▶ Description of the task: Rewrite the entries below, replacing every "How do I perform:" with "How do I carry out:" and keeping everything else the same.

Item-finding entries
------------------------
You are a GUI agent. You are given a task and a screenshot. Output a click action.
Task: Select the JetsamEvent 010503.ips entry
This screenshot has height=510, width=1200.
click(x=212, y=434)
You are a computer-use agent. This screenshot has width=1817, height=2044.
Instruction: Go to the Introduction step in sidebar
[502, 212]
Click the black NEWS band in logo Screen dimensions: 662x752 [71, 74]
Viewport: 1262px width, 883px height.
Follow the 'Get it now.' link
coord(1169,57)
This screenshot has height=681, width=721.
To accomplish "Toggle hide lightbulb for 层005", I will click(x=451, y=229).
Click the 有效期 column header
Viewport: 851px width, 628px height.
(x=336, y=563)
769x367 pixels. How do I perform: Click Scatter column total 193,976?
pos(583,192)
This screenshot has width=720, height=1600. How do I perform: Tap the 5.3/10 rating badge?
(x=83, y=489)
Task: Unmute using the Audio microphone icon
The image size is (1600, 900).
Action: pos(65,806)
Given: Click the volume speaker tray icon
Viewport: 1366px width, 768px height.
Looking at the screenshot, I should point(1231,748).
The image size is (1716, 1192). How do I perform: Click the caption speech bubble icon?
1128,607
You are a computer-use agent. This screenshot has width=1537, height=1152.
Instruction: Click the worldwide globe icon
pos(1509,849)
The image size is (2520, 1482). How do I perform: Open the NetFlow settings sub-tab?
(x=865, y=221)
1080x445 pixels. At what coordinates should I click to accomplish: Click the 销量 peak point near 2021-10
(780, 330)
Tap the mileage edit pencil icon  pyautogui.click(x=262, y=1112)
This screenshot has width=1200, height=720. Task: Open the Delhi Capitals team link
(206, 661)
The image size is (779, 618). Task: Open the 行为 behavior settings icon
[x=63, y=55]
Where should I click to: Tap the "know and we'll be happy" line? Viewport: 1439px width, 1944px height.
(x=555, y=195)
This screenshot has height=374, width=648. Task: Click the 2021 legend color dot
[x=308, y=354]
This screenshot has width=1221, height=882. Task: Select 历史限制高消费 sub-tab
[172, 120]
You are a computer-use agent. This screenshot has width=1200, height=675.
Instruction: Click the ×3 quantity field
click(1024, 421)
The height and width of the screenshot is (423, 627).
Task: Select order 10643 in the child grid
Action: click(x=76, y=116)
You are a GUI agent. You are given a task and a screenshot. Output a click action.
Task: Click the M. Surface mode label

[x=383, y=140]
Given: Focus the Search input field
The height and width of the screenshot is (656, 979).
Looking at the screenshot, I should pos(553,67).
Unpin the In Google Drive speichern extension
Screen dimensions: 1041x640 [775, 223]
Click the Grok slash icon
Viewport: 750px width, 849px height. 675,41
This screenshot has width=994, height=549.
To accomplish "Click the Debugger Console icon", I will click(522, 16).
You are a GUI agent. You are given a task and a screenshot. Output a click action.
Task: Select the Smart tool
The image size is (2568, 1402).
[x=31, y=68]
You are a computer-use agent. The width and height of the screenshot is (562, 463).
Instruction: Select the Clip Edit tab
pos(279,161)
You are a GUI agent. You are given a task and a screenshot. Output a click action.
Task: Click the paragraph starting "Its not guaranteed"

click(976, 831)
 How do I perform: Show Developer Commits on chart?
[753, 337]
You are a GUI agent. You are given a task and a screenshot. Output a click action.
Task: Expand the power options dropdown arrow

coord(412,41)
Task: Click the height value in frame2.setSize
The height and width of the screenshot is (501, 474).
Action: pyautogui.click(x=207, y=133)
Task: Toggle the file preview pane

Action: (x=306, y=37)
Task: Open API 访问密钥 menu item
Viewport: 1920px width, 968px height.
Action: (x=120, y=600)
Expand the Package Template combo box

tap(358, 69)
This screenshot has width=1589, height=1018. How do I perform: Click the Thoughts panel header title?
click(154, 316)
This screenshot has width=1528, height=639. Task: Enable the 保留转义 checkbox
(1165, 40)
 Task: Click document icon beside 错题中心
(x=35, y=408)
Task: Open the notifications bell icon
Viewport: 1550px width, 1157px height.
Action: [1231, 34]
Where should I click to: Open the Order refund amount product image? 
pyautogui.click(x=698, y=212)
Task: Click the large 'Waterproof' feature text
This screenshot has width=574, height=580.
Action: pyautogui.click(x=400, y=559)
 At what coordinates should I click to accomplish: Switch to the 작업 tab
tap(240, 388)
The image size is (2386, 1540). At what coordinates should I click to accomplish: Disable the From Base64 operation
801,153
------------------------
▶ Solution to this problem:
You are a GUI agent. You are given a task and a screenshot. Output a click action.
Task: Select the JetsamEvent 010503.ips entry
This screenshot has height=510, width=1200.
click(x=212, y=434)
You are a computer-use agent. This screenshot has width=1817, height=2044.
Instruction: Go to the Introduction step in sidebar
[502, 212]
Click the black NEWS band in logo Screen dimensions: 662x752 [71, 74]
Viewport: 1262px width, 883px height.
Follow the 'Get it now.' link
coord(1169,57)
This screenshot has height=681, width=721.
To accomplish "Toggle hide lightbulb for 层005", I will click(x=451, y=229).
Click the 有效期 column header
Viewport: 851px width, 628px height.
(x=336, y=563)
769x367 pixels. How do I carry out: Click Scatter column total 193,976?
pos(583,192)
This screenshot has width=720, height=1600. How do I carry out: Tap the 5.3/10 rating badge?
(x=83, y=489)
Task: Unmute using the Audio microphone icon
The image size is (1600, 900).
Action: pos(65,806)
Given: Click the volume speaker tray icon
Viewport: 1366px width, 768px height.
Looking at the screenshot, I should point(1231,748).
The image size is (1716, 1192). How do I carry out: Click the caption speech bubble icon?
1128,607
You are a computer-use agent. This screenshot has width=1537, height=1152.
Instruction: Click the worldwide globe icon
pos(1509,849)
The image size is (2520, 1482). How do I carry out: Open the NetFlow settings sub-tab?
(x=865, y=221)
1080x445 pixels. At what coordinates should I click to accomplish: Click the 销量 peak point near 2021-10
(780, 330)
Tap the mileage edit pencil icon  pyautogui.click(x=262, y=1112)
This screenshot has width=1200, height=720. Task: Open the Delhi Capitals team link
(206, 661)
The image size is (779, 618). Task: Open the 行为 behavior settings icon
[x=63, y=55]
Where should I click to: Tap the "know and we'll be happy" line? Viewport: 1439px width, 1944px height.
(x=555, y=195)
This screenshot has height=374, width=648. Task: Click the 2021 legend color dot
[x=308, y=354]
This screenshot has width=1221, height=882. Task: Select 历史限制高消费 sub-tab
[172, 120]
You are a computer-use agent. This screenshot has width=1200, height=675.
Instruction: Click the ×3 quantity field
click(1024, 421)
The height and width of the screenshot is (423, 627).
Task: Select order 10643 in the child grid
Action: click(x=76, y=116)
You are a GUI agent. You are given a task and a screenshot. Output a click action.
Task: Click the M. Surface mode label

[x=383, y=140]
Given: Focus the Search input field
The height and width of the screenshot is (656, 979).
Looking at the screenshot, I should pos(553,67).
Unpin the In Google Drive speichern extension
Screen dimensions: 1041x640 [775, 223]
Click the Grok slash icon
Viewport: 750px width, 849px height. 675,41
This screenshot has width=994, height=549.
To accomplish "Click the Debugger Console icon", I will click(522, 16).
You are a GUI agent. You are given a task and a screenshot. Output a click action.
Task: Select the Smart tool
The image size is (2568, 1402).
[x=31, y=68]
You are a computer-use agent. The width and height of the screenshot is (562, 463).
Instruction: Select the Clip Edit tab
pos(279,161)
You are a GUI agent. You are given a task and a screenshot. Output a click action.
Task: Click the paragraph starting "Its not guaranteed"

click(976, 831)
 How do I carry out: Show Developer Commits on chart?
[753, 337]
You are a GUI agent. You are given a task and a screenshot. Output a click action.
Task: Expand the power options dropdown arrow

coord(412,41)
Task: Click the height value in frame2.setSize
The height and width of the screenshot is (501, 474).
Action: pyautogui.click(x=207, y=133)
Task: Toggle the file preview pane

Action: (x=306, y=37)
Task: Open API 访问密钥 menu item
Viewport: 1920px width, 968px height.
Action: (x=120, y=600)
Expand the Package Template combo box

tap(358, 69)
This screenshot has width=1589, height=1018. How do I carry out: Click the Thoughts panel header title?
click(154, 316)
This screenshot has width=1528, height=639. Task: Enable the 保留转义 checkbox
(1165, 40)
 Task: Click document icon beside 错题中心
(x=35, y=408)
Task: Open the notifications bell icon
Viewport: 1550px width, 1157px height.
Action: [1231, 34]
Where should I click to: Open the Order refund amount product image? 
pyautogui.click(x=698, y=212)
Task: Click the large 'Waterproof' feature text
This screenshot has width=574, height=580.
Action: pyautogui.click(x=400, y=559)
 At what coordinates should I click to accomplish: Switch to the 작업 tab
tap(240, 388)
The image size is (2386, 1540). At what coordinates should I click to accomplish: Disable the From Base64 operation
801,153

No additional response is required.